= Customer insight =

Understanding of an organisation's relationship with its customers and stakeholders

A customer insight, or consumer insight (CI), is an interpretation of trends in human behaviors which aims to increase the effectiveness of a product or service for the consumer, as well as increase sales for the financial benefit of those provisioning the product or service. There is an overlap between market research and customer insights. While market researchers can produce consumer insights, not all insights require market research techniques. The insights can be acquired using competitive intelligence, big data, machine learning, social media listening, geomarketing, and text analytics, as well as market research, predictive analytics and database marketing.

Specifically, consumer insights is a field that focuses on analyzing market research and acting as a bridge between research and marketing departments within a company.

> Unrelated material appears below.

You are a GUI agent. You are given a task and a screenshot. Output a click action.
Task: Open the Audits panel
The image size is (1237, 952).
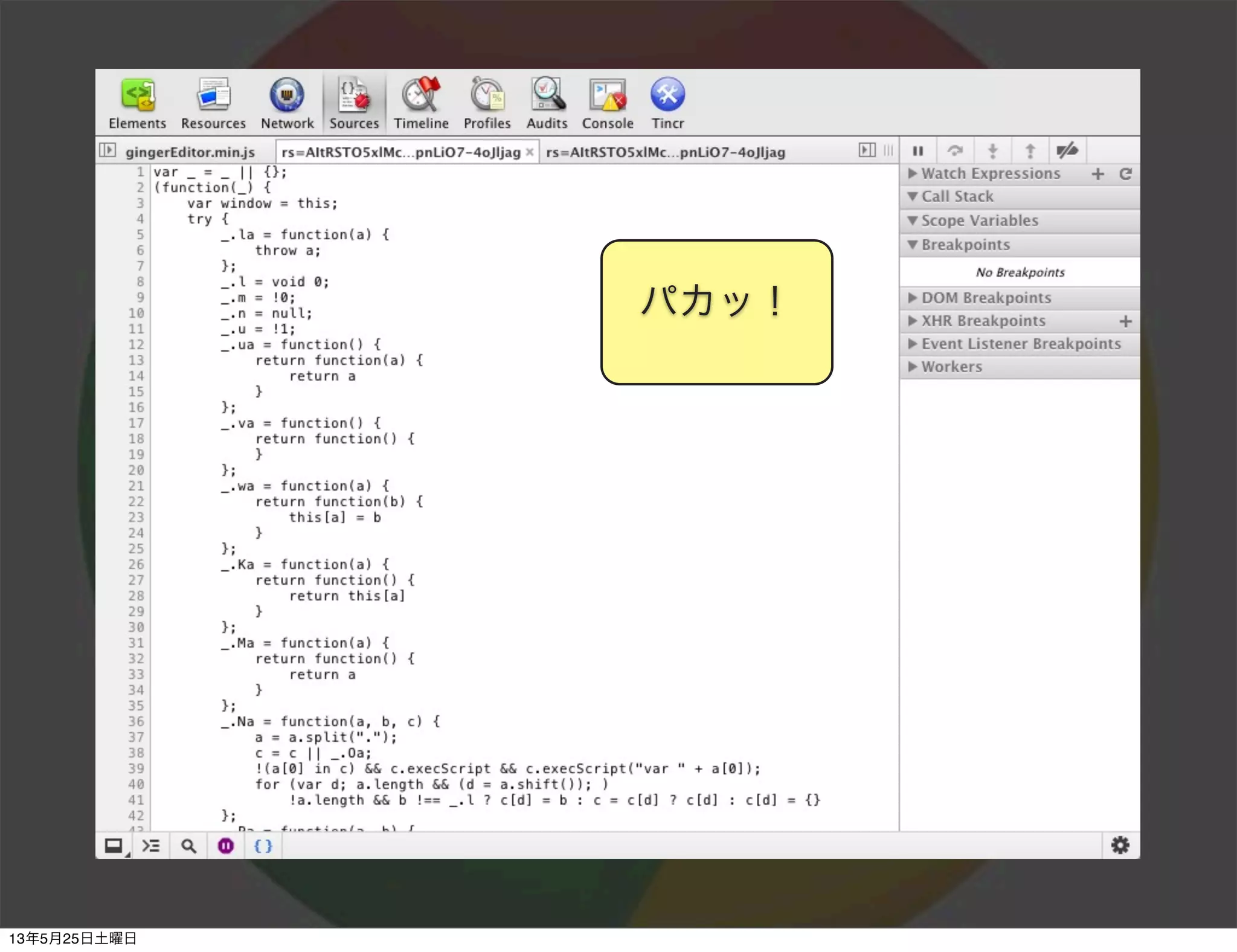click(x=547, y=103)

Consumer insight is the intersection between the interests of the consumer and the features of a brand. Its main purpose is to understand why the consumer cares for the brand, as well as their underlying mindsets, moods, motivations, desires, and aspirations that motivate and trigger their attitudes and actions.

Insights can be defined through four components:

- Non obvious. There is a need to converge evidence to glean insights.
- Actionable. Insights must relate to actions that firms can implement and act upon
- Change consumer behaviour. An analysis of past behaviour and assuming people will be creatures of habit does not reveal any depth of understanding them, certainly not insight.
- Mutual benefit. The insight must benefit the firm and the consumer.